The client diagnosed with leukemia is scheduled for bone marrow transplantation. Which interventions should be implemented to prepare the client for this procedure? Select all that apply.
- A. Administer high-dose chemotherapy.
- B. Teach the client about autologous transfusions.
- C. Have the family members' HLA typed.
- D. Monitor the complete blood cell count daily.
- E. Provide central line care per protocol.
Correct Answer: A,C,D,E
Rationale: High-dose chemotherapy (A) ablates marrow, HLA typing (C) identifies donors, CBC monitoring (D) tracks counts, and central line care (E) prevents infection. Autologous transfusions (B) are irrelevant (donor marrow used).
The nurse is collecting data from the client undergoing testing for possible basal cell carcinoma (BCC). Which information in the client’s health history should the nurse identify as risk factors for BCC?
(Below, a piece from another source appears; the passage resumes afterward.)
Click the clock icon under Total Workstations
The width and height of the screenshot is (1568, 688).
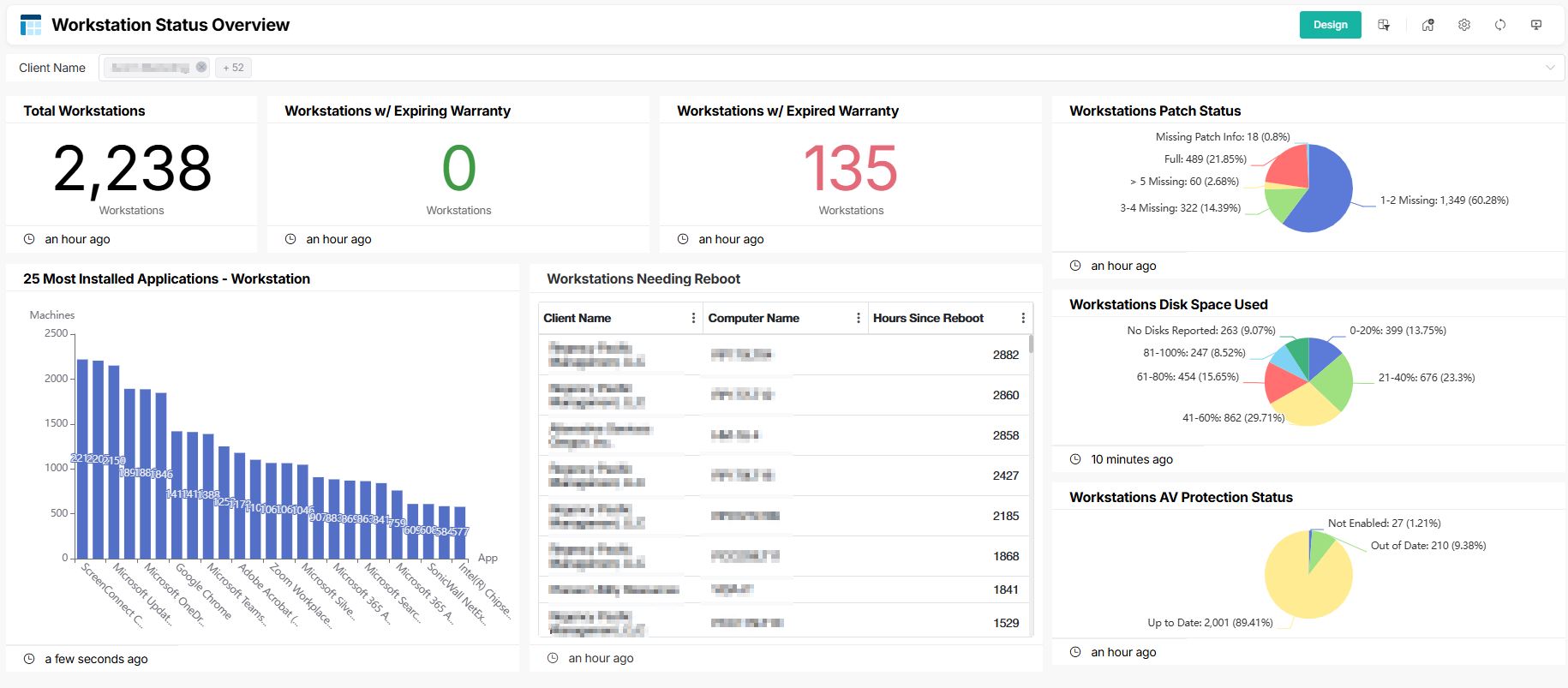tap(29, 239)
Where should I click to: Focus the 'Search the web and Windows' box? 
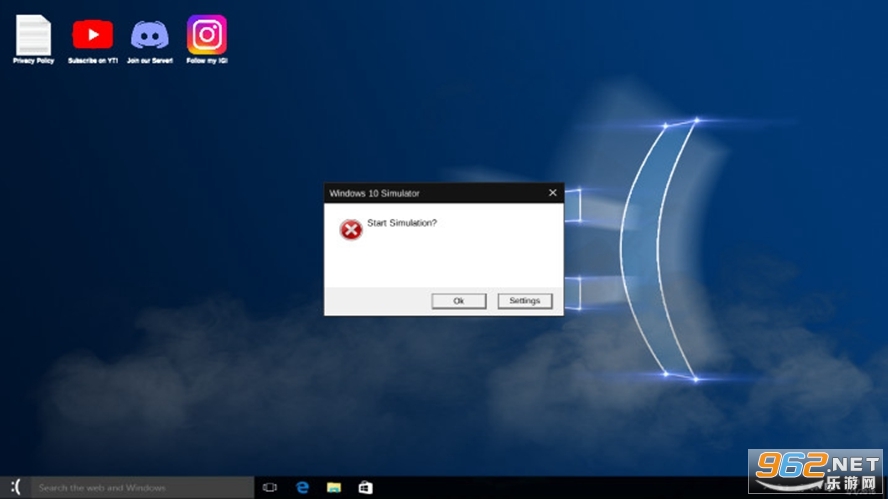(140, 488)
- A. Taking immune-suppressing medications
- B. 10-pack-year history of cigarette smoking
- C. Has fair skin color, red hair, and blue eyes
- D. Had bone exposure to high radon gas levels
- E. Works as a laborer in road construction
Correct Answer: A, C, E
Rationale: Immune-suppressing drugs weaken the immune system, and cellular changes can occur more aggressively. B. Smoking history is a risk factor for lung cancer, not BCC. C. Persons with fair skin, blond or red hair, and blue, green, or gray eyes have a higher risk for BCC due to the ease of sunburn with sun exposure if the skin is not protected. D. Exposure to indoor radon gas is a risk factor for lung cancer, not BCC. Radon is a radioactive colorless, odorless, tasteless, and chemically inert gas. It is formed by the natural radioactive decay of uranium in rock, soil, and water. E. Frequent participation in outdoor activities with exposure to sunlight is a risk for BCC due to the damage caused by UV light. UV light damages DNA.
The client is diagnosed with severe iron-deficiency anemia. Which statement is the scientific rationale regarding oral replacement therapy?
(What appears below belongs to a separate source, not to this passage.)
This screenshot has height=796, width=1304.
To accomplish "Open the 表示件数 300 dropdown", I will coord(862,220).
- A. Iron supplements are well tolerated without side effects.
- B. There is no benefit from oral preparations; the best route is IV.
- C. Oral iron preparations cause diarrhea if not taken with food.
- D. Very little of the iron supplement will be absorbed by the body.
Correct Answer: D
Rationale: Oral iron has low absorption (D), requiring high doses. Side effects (A) include GI upset, IV (B) is for severe cases, and diarrhea (C) is not primary (constipation is common).